February 13, 2008 7:01:39 PM PST
Increasing the gas tax, hiking fees for driver's licenses and car registrations, applying the sales tax to gas and boosting a tax on expensive vehicles would help New Jersey solve fiscal woes, a new study has found.

The study by New Jersey Policy Perspective said the moves could raise $2.8 billion annually.

That would help lower Democratic Gov. Jon S. Corzine's proposed toll increases, which are designed to pay state debt and fund transportation work but have been criticized by legislators, including Republicans who on Wednesday questioned whether Corzine's plan was constitutional.

New Jersey has the nation's third lowest gas tax, at 14.5 cents per gallon, and it hasn't been increased since 1988, but Democratic senators have been weighing increasing the gas tax to ease Corzine's proposed toll increases.

NJPP, a liberal-leaning think tank, proposed:

- A 20-cent per gallon gas tax increase to generate $1 billion each year.

- Applying the sales tax to gasoline to raise $900 million a year.

- Doubling registration fees on new, smaller cars and tripling fees on larger cars to increase revenue by $480 million a year.

- Doubling drivers' license fees to $48 to raise $340 million a year.

- Increasing a state fee charged to cars costing $45,000 and more to generate about $145 million a year.

Corzine wants to pay at least half of $32 billion in state debt and fund transportation projects for 75 years by creating a nonprofit corporation to manage toll roads and borrow up to $38 billion.

To pay that money back, he wants to increase tolls 50 percent in 2010, 2014, 2018 and 2022. Those increases would include inflation adjustments and, after 2022, tolls would increase every four years until 2085 to reflect inflation.

The Atlantic City Expressway, Garden State Parkway and New Jersey Turnpike would be affected.

"Gov. Corzine welcomes alternatives that would make it possible to pay down debt, fund transportation efforts and stabilize state finances," Corzine spokeswoman Lilo Stainton said. "Thoughtful studies only add to that discussion"
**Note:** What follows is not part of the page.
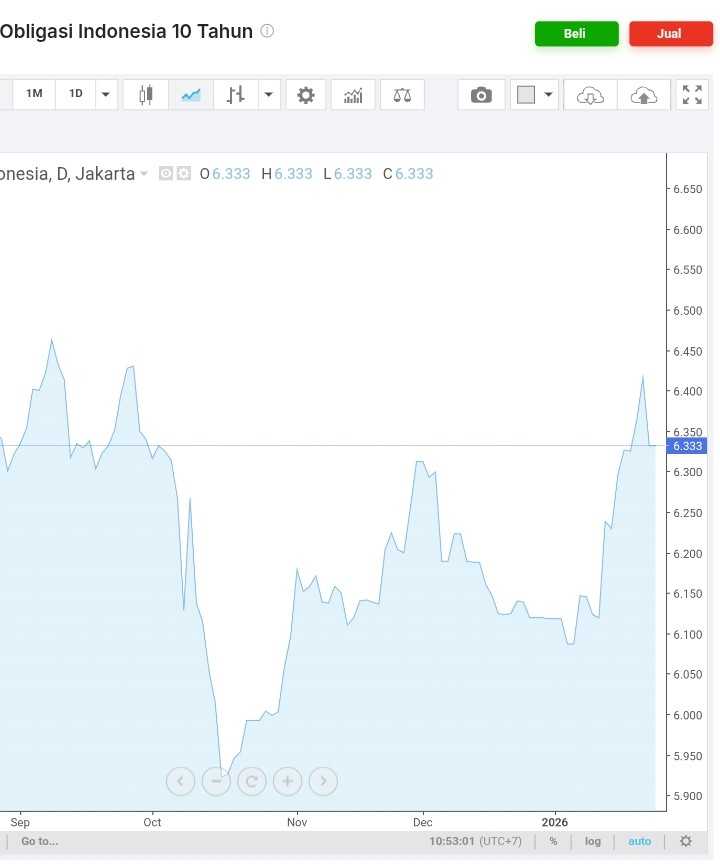Screen dimensions: 720x866
Task: Toggle percent scale at bottom bar
Action: pyautogui.click(x=553, y=841)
NJPP President Jon Shure said toll increases could still be part of the solution.

"But we offer the gas tax and car-related fees as a way to raise money statewide, which tolls don't do," Shure said.
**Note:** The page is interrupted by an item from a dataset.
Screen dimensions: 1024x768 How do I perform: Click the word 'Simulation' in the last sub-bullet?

Republicans criticized the recomendations.

"The idea of raising taxes and fees on motorists to fund ever-expanding big government is as ridiculous as the idea of raising tolls for the same purpose," said Republican activist Steve Lonegan, who has been working to rally opposition to Corzine's plan.
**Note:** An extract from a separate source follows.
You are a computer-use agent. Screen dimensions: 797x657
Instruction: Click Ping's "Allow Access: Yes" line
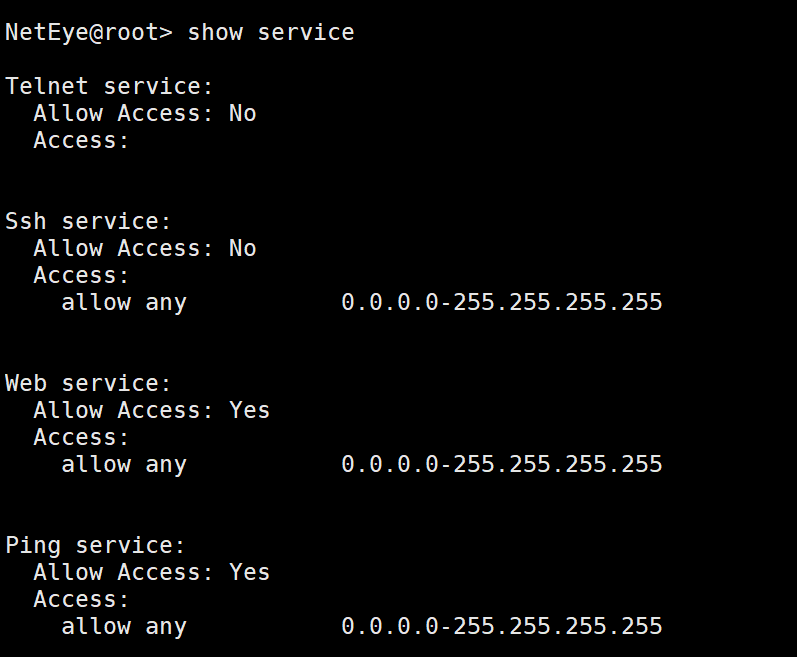click(x=151, y=572)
Sen. Anthony Bucco, R-Morris, said NJPP's approach is wrong.

"New Jersey should be looking at ways to cut spending, not searching for ways to increase taxes," Bucco said.

Sal Risalvato, executive director of the New Jersey Gasoline-Convenience-Automotive Association, a statewide trade group representing 1,500 small businesses such as gas stations, decried a gas tax increase.

"Any tax increase would mean consumers will have less money to spend in the marketplace, hurting businesses and threatening job security for countless others," he said, instead backing major spending cuts.

Republicans, meanwhile, questioned whether the nonprofit corporation would violate a state constitutional clause that bars the Legislature from "granting to any corporation, association or individual any exclusive privilege, immunity or franchise."

Senate Minority Leader Tom Kean Jr. and Assembly Minority Leader Alex DeCroce asked nonpartisan legislative attorneys to decide whether it would constitutional.

"We already know that this plan is not fiscally prudent but now it appears the governor's proposal is not even constitutional," DeCroce said. "If that is the case it would be the final blow to this already troubled proposal."

But Stainton said the Attorney General's Office and outside attorneys have worked extensively on the governor's plan.

"And they are confident that the plan fully complies with the state Constitution," Stainton said.